During the last pandemic to affect the U.S., the milder than initially projected H1N1 flu pandemic in 2009, one health care worker allegedly fell ill and died because her hospital failed to provide her with an N95 mask, according to a wrongful death lawsuit. A federal judge dismissed the suit for lack of evidence.
But the danger of litigation and damage awards has recently prompted manufacturers of N95 masks to seek waivers of liability from Congress in emergency coronavirus legislation. Companies that make the respirators also sought protection from litigation in the past. In a 2006 letter to President George W. Bush, six manufacturers asked for liability protection as they also lobbied the government to purchase and stockpile masks amid that year’s outbreak of bird flu abroad.

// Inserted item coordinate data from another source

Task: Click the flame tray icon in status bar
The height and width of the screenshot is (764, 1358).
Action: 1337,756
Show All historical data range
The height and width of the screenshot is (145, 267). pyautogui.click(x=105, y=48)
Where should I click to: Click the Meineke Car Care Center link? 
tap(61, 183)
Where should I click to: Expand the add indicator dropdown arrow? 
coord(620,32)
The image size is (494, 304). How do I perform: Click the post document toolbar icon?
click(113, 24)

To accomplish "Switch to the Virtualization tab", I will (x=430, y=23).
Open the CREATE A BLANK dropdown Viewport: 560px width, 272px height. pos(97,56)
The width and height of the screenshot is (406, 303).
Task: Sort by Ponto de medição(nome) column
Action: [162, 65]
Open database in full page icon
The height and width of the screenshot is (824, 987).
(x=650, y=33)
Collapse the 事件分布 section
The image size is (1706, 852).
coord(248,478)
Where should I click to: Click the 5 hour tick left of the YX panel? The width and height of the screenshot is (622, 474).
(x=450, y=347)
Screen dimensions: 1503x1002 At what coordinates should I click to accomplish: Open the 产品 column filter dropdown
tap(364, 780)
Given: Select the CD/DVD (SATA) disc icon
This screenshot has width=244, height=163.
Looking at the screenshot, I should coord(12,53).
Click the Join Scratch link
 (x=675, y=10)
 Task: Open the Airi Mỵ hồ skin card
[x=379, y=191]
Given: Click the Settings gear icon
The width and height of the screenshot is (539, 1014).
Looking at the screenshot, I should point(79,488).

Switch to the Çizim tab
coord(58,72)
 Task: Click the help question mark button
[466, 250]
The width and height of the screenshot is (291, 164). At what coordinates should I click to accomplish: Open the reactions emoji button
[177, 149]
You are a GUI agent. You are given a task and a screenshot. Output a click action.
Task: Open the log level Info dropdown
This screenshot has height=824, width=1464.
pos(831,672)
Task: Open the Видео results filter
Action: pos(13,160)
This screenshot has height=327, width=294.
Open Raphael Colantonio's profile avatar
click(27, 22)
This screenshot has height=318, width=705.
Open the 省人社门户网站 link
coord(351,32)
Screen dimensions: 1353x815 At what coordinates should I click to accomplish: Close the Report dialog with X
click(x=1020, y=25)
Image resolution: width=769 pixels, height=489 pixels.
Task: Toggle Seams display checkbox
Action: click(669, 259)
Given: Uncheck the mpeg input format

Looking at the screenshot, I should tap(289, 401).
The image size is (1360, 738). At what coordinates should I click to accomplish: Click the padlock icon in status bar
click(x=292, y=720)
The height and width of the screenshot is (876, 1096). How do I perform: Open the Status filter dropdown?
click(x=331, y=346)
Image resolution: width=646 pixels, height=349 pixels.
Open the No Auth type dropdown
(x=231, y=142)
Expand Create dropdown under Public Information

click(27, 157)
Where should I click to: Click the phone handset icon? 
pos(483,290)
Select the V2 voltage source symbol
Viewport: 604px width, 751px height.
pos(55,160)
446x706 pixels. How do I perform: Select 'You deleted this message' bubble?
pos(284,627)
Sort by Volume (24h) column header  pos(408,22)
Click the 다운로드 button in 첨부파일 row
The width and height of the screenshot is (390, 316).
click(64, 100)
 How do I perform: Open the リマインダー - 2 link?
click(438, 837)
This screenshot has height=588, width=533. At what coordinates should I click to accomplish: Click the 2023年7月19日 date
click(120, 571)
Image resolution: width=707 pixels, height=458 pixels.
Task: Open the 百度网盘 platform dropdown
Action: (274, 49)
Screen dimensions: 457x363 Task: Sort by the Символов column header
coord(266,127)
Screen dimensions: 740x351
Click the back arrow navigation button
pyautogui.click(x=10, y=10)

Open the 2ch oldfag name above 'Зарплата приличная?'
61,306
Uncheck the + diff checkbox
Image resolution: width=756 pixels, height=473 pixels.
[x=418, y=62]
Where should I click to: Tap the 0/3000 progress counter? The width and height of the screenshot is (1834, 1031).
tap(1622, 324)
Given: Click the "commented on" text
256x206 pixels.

Coverage of that 2006 letter offers a glimpse into one missed preparedness opportunity for the U.S. “France has begun stockpiling 685 million N-95 respirator masks just for first responders, while the U.S. government to date has had one request for proposals for 50 million masks,” according to a trade press article that year. “The recent experience with SARS showed that countries will embargo exports of respirator masks in the case of a global pandemic and the U.S. will need its domestic sources for these masks,” it continued, referring to the outbreak of severe acute respiratory syndrome that was first identified in Asia in 2003.
“Budgets have not been requirements-driven.”U.S. strategic stockpile expert
The expert on the U.S. strategic stockpile told POGO that year after year, for the last two decades, the federal government has failed to stock up adequately. “Budgets have not been requirements-driven,” they said.
And warnings have continued. An October 2019 federal report obtained by the New York Times detailing lessons learned from a mock pandemic preparedness exercise stated that “Domestic supplies of on-hand stock of antiviral medications, needles, syringes, N95 respirators, ventilators, and other ancillary medical supplies are limited and difficult to restock, because they are often manufactured overseas.”
Meanwhile, China, the world’s largest supplier of N95 masks and the location where COVID-19 first appeared, has been withholding its exports of the respirators.
And while he has laid the groundwork to use the Defense Production Act, Trump continues to resist requests from governors and hospitals to use that law to compel U.S. companies to further ramp up production of N95 masks and other vital medical equipment, such as ventilators that help people in respiratory distress breathe. The Trump administration invoked the law to provide more bottled water and other supplies for Puerto Rico after Hurricane Maria hit in 2017. In 2003, the law was also used “to accelerate deliveries” of personal protective equipment of a different kind: body armor for U.S. troops in Iraq.